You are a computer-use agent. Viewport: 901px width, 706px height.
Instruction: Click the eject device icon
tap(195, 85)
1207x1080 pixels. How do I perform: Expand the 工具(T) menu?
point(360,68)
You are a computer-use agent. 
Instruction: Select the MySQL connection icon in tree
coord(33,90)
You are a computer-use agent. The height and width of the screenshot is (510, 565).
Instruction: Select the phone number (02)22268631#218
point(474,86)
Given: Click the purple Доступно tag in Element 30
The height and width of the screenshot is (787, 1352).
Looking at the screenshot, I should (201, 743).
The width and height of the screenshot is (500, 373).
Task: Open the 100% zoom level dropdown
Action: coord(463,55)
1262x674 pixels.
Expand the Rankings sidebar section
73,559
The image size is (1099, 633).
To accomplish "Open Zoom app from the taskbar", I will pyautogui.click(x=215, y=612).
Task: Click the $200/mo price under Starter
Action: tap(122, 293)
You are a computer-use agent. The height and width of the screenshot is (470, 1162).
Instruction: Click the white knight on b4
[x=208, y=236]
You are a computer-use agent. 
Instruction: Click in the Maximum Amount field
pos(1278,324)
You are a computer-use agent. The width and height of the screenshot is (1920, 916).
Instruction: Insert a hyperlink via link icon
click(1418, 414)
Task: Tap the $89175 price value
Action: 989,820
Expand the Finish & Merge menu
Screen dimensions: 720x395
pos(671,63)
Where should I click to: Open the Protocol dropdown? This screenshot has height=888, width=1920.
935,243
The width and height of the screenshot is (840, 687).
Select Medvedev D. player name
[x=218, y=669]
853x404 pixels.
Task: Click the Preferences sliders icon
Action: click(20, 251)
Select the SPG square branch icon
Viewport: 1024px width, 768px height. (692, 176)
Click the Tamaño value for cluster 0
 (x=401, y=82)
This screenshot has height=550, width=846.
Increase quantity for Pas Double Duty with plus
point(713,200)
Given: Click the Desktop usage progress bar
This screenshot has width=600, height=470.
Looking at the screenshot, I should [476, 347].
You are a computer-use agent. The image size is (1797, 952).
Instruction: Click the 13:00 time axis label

◆ ◆ ◆ ◆

__Exercise__
Among the lines above, which ones hold the string "image"? Show them.

__Answer for this exercise__
The image size is (1099, 633).
You are a computer-use agent. The image size is (1797, 952).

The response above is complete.